Les investigations menées en milieu réel le long du corridor auprès des usagers et des populations riveraines, complétées par une revue de littérature sur les arrière-pays des ports ouest-africains, permettent d’aboutir à des résultats importants. Desserte naturelle du Niger et alternative du Mali, du Burkina Faso, du nord-Nigéria et du Tchad, le corridor affiche ces dernières années une hausse du volume de marchandises transportées par route, due non seulement à la compétitivité du port de Cotonou mais aussi au nombre de camions sur les routes.
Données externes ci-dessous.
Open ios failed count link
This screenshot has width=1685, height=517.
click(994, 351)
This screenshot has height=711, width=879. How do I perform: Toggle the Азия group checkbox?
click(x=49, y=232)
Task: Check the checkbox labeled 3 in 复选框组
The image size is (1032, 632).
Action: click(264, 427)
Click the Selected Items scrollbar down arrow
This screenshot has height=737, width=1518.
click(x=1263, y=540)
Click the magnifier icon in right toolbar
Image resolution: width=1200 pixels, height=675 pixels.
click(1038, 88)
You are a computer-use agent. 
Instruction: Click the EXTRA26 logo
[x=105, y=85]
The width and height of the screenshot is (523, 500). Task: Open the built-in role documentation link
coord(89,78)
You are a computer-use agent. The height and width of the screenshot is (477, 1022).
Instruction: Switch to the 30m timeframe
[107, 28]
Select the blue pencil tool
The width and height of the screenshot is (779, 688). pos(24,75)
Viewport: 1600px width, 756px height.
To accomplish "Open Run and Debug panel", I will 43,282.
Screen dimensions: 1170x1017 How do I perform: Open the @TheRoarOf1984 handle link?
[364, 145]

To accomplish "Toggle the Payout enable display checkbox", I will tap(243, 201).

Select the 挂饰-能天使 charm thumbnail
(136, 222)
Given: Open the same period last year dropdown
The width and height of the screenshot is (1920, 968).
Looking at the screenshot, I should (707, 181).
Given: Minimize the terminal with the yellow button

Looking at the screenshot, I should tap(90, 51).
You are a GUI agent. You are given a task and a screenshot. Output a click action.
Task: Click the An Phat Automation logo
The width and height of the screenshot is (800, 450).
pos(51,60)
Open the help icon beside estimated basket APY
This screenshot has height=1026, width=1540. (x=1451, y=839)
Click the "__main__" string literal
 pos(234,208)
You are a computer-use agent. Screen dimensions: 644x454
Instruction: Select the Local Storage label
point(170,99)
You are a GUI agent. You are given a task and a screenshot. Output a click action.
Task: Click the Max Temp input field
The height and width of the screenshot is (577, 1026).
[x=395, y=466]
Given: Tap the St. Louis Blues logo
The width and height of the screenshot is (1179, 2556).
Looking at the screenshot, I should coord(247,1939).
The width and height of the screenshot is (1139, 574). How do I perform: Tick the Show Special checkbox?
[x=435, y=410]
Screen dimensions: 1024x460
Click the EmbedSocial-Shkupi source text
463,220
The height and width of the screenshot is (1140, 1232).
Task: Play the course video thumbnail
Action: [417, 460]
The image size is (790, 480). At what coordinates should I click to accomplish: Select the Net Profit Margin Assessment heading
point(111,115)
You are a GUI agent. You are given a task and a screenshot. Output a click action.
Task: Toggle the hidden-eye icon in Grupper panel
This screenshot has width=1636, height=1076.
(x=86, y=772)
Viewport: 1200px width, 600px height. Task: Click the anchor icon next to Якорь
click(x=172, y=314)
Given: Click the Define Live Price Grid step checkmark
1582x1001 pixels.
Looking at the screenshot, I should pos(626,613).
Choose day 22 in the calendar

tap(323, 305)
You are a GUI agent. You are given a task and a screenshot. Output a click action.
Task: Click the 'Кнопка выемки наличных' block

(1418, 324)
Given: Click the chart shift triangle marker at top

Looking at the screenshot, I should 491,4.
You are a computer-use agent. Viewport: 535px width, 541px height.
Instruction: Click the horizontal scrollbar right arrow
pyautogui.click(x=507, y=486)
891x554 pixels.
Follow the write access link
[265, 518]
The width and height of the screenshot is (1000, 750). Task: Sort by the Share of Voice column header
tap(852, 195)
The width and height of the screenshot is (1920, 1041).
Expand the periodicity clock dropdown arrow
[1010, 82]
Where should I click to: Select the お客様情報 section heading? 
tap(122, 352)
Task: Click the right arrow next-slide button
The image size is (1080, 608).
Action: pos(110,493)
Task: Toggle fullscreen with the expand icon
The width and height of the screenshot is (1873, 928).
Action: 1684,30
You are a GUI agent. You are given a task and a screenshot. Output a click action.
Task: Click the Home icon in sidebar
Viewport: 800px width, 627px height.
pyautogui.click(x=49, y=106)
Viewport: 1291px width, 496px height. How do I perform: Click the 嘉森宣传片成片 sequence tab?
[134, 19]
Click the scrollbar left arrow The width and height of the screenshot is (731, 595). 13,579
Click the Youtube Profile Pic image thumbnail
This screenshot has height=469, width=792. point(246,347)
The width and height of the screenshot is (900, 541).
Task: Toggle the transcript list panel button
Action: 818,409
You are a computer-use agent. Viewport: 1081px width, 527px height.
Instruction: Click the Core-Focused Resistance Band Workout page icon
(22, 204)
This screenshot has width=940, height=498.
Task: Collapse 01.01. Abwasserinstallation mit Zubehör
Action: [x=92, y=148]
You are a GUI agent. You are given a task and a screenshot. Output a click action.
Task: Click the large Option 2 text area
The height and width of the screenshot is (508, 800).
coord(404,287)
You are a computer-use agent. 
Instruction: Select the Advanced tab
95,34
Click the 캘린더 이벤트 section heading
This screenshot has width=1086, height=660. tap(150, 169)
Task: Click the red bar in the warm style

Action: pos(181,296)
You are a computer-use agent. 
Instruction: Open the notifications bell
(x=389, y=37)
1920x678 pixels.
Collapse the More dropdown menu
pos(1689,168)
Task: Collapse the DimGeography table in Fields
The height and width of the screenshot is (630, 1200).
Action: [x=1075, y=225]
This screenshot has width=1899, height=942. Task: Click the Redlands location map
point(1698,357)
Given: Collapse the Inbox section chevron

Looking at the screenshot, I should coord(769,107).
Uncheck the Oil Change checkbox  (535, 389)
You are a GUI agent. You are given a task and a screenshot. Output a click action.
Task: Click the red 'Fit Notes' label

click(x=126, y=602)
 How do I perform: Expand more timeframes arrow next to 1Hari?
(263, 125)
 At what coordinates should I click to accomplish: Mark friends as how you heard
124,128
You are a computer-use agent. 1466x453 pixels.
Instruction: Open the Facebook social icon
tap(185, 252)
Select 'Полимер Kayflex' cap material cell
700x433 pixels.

La traversée de ce territoire par les marchandises à destination et en provenance de l’hinterland a favorisé dans les noeuds la création d’activités connexes au transit et au transport international, au commerce local et des services. Ce qui
génère des revenus pour les populations et les communes. Cependant, l’insuffisance d’organisation des acteurs de transport, la multiplication de barrières le long du corridor et les prélèvements illicites, la corruption dans le secteur, les abus des agents de contrôle routier
sont des facteurs de contre-performance pour la voie béninoise.